E.g. 299’999 → 29’999 - 18 = 29’981 → 2’998 - 2 = 2’996 → 299 - 12 = 287 → 28 - 14 = 14 → 14 mod 7 = 0.
It’s a very nasty divisibility rule. The one for 13 works in the same way, but instead of multiplying by 2, you multiply by 4. There are actually a couple of well-known rules for that, but these are the easiest to remember IMO.
darkpanda@lemmy.ca 1 year ago
If all of the digits summed recursively reduce to a 9, then the number is divisible by 9 and also by 3.

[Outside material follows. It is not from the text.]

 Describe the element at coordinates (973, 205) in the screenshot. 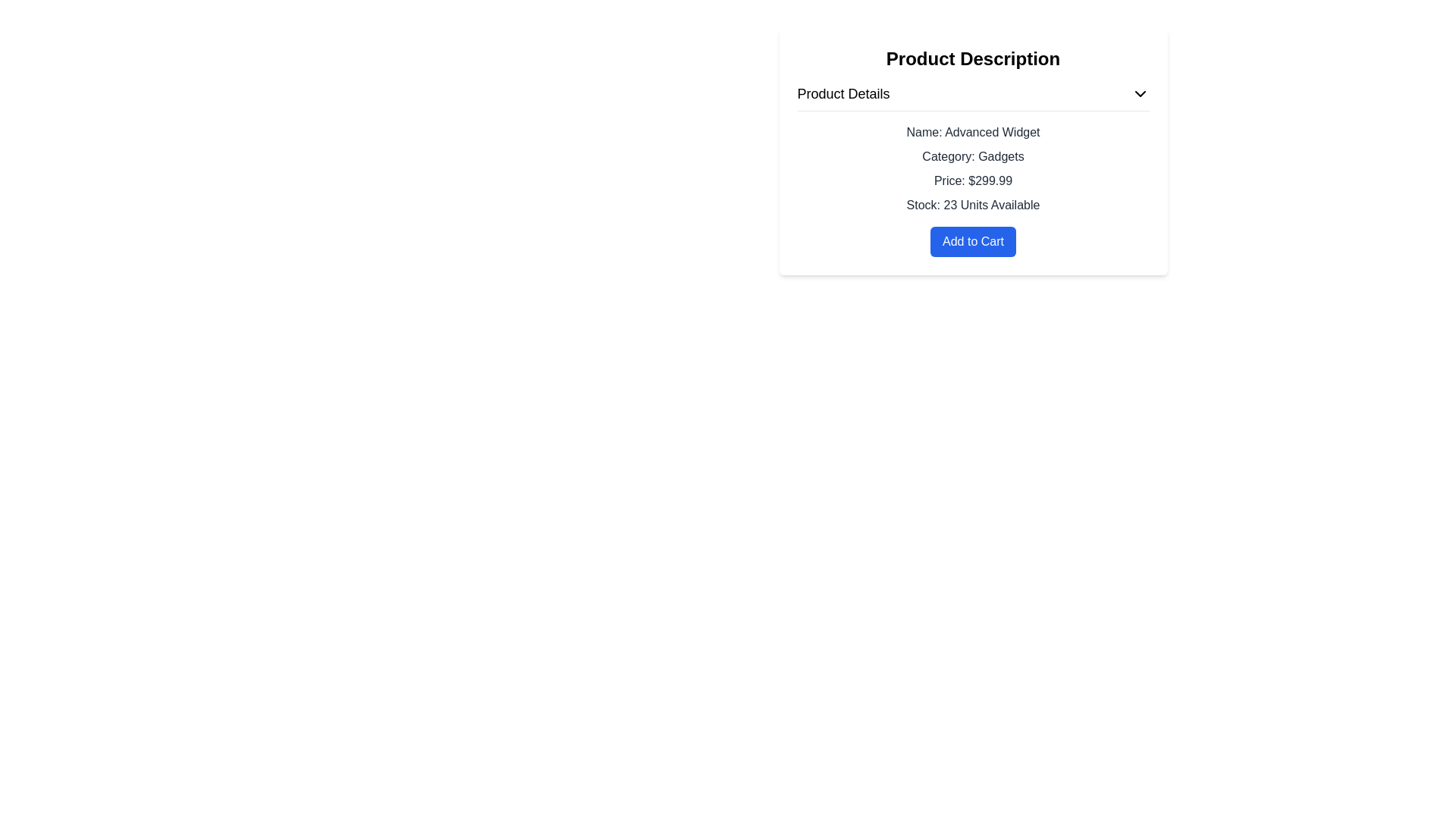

If the difference between the sums of alternating sets digits in a number is divisible by 11, then the number itself is divisible by 11.
That’s all I can remember, but yay for math right?
levzzz@lemmy.world 1 year ago
The 9 rule works for 3 too The 6 rule is if (divisible by 3 and divisible by 2)
TwilightKiddy@programming.dev 1 year ago
Well, on the side of easy ones there is “if the last digit is divisible by 2, whole number is divisible by 2”. Also works for 5. And if you take last 2 digits, it works for 4. And the legendary “if it ends with 0, it’s divisible by 10”.
darkpanda@lemmy.ca 1 year ago
There’s also the classic “no three positive integers a, b, and c to satisfy a**n + b**n = c**n for values of n greater than 2“ trick but my proof is to large to fit in this comment.
JamesStallion@sh.itjust.works 1 year ago
Fucking lol
candybrie@lemmy.world 1 year ago
I think it might be easier just to do the division.